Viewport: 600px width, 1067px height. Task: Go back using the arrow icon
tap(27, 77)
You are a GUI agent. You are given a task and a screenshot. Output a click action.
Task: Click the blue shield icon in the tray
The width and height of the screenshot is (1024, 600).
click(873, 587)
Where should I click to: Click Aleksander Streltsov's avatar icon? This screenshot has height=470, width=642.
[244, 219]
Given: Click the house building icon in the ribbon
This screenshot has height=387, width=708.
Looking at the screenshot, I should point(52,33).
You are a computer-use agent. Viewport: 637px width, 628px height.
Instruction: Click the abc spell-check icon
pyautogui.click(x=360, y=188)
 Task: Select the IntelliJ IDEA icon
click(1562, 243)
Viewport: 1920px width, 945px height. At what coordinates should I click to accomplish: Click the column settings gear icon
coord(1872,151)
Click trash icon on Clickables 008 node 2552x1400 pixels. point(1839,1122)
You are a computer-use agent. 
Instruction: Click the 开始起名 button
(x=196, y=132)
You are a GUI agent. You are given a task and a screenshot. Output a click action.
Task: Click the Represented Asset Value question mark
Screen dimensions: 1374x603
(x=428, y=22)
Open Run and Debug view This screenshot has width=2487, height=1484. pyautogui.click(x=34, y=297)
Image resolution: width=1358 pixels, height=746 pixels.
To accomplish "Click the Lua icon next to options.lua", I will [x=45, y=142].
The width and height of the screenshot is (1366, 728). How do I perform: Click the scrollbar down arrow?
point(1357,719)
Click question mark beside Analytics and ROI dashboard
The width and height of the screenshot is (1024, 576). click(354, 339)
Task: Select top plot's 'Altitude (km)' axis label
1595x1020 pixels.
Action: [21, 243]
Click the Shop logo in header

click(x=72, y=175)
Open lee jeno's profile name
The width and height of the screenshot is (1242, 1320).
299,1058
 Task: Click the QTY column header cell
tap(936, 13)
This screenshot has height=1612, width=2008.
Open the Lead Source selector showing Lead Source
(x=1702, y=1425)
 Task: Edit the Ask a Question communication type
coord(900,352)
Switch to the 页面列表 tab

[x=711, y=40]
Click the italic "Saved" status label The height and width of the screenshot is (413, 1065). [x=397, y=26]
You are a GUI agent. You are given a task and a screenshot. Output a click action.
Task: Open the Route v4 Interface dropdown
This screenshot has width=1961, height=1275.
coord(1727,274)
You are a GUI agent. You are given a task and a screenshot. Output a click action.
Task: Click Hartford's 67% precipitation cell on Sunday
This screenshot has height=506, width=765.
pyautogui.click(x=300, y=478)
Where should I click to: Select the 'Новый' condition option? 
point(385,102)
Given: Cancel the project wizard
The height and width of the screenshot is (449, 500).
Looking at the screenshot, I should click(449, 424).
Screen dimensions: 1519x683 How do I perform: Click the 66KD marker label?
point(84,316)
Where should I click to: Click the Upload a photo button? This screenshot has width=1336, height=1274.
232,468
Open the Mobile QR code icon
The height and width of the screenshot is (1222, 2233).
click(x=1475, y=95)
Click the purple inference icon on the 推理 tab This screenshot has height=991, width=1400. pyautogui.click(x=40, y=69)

======

◆ **WHAT NEEDS TO BE DONE**: Begin at the line that has "You are a computer-use agent. Viewport: 637px" and stop after the line that has "point(1357,719)". Write those records out again in full, requests included, and shift every coordinate in the answers up by 99.

◆ **OUTPUT BELOW**:
You are a computer-use agent. Viewport: 637px width, 628px height.
Instruction: Click the abc spell-check icon
pyautogui.click(x=459, y=287)
 Task: Select the IntelliJ IDEA icon
click(1661, 342)
Viewport: 1920px width, 945px height. At what coordinates should I click to accomplish: Click the column settings gear icon
coord(1971,250)
Click trash icon on Clickables 008 node 2552x1400 pixels. point(1938,1221)
You are a computer-use agent. 
Instruction: Click the 开始起名 button
(x=295, y=231)
You are a GUI agent. You are given a task and a screenshot. Output a click action.
Task: Click the Represented Asset Value question mark
Screen dimensions: 1374x603
(x=527, y=121)
Open Run and Debug view This screenshot has width=2487, height=1484. pyautogui.click(x=133, y=396)
Image resolution: width=1358 pixels, height=746 pixels.
To accomplish "Click the Lua icon next to options.lua", I will [x=144, y=241].
The width and height of the screenshot is (1366, 728). How do I perform: Click the scrollbar down arrow?
point(1456,818)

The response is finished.